I can’t write much about being happy, as my normal state is definitely not upbeat or cheerful.  However, after reading the fantastic and funny “This is How” by Augusten Burroughs, I was inspired to write about the elusive state of happiness.

In one chapter, Burroughs writes that the pursuit of happiness can have the opposite effect. This “goal” can make you frustrated and unhappy because that’s not your natural temperament.  However, he doesn’t use that as an excuse to live in a perpetual state of depression and unhappiness. His point is that it’s ok to feel just OK.

Right now, I feel surrounded by unhappy people.  I’m not excluding myself from this unhappy lot entirely.  However, after reading “This is How” and a slew of self-help articles, I do feel like an expert not about happiness but how to be unhappy.
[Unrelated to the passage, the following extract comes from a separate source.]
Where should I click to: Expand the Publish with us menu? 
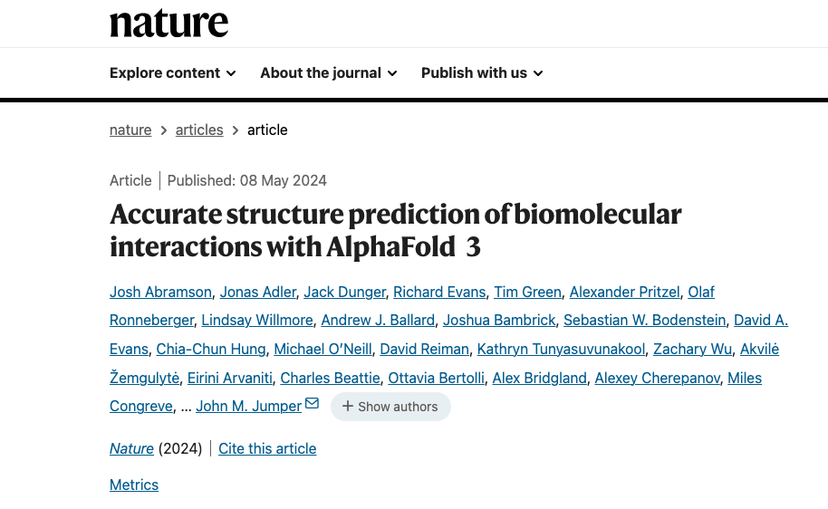point(482,72)
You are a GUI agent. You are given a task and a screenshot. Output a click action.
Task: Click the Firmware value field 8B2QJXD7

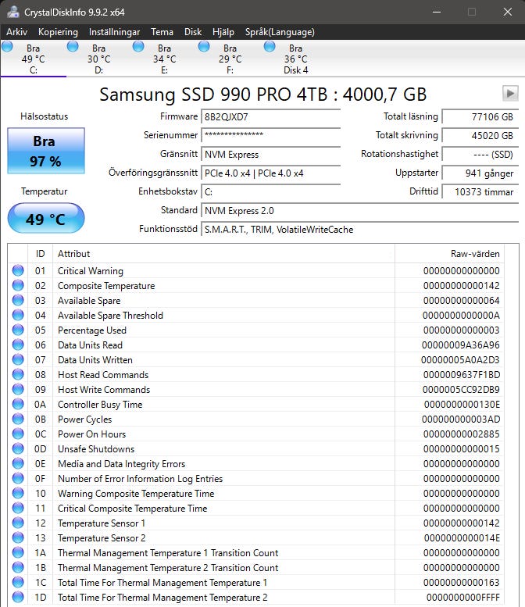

This is how you can be truly unhappy:

  1. Dwell on things, especially on past events.
  2. Spend too much time on Facebook.
  3. Compare yourself to others.
  4. Lie to yourself.
  5. Regrets.  As Augusten Burroughs said, you can only live in the present.
  6. Worry about what others think.  This also contributes to financial problems!
  7. Hold on to grudges and what others have done or not done for you.
  8. Trying too hard to change others.  Most people won’t listen and you just get frustrated.

Do I have answers on how you can stop doing all of the above things?  No way.  I think the main reason I feel OK right now is that I’m trying to live in the present and not dwell on “what ifs”.  I have good days and bad days in terms of happiness.  I’m also not trying to be happy; feeling content with what I have and where I am is more do-able for my personality.  That’s not to say I don’t experience great moments of happiness, especially around my kids.

Of course age has something to do with my current attempts at being OK with my self. At some point, you just got to accept yourself and your life.

What do you think are the keys to unhappiness?

A Male Perspective On Work/Life Balance

I am reading “This is How” by Augusten Burroughs of “Running with Scissors” fame.   This is both a self-help book and a parody of traditional self-help, and pretty funny, too.   One chapter focuses on limits and how it’s a good thing that we all have limits, whether it’s of time, money, ability or something else.   That got me thinking in many ways including how this relates to the work/life balance discussions that are all the rage in the web-sphere and media via blogs, forums and articles.   What made his take most interesting to me is that he is not writing from the perspective of someone married with children.  Basically his argument is that limits force us to be creative.  If life had no limits, our life would feel stagnant and valueless.  And the line that struck me the most: “Not having it all is good.”

You should read the book for that chapter alone.  While he really wasn’t talking about women juggling career/work/chores/life, it seemed applicable to that situation.   Time limits can definitely lead to exhaustion but it also forces you to make better use of time, at work and at home.

Sometimes it’s good to get a male perspective on a topic dominated and discussed mostly by women.

Oh, there’s also a very good chapter about how to be fat.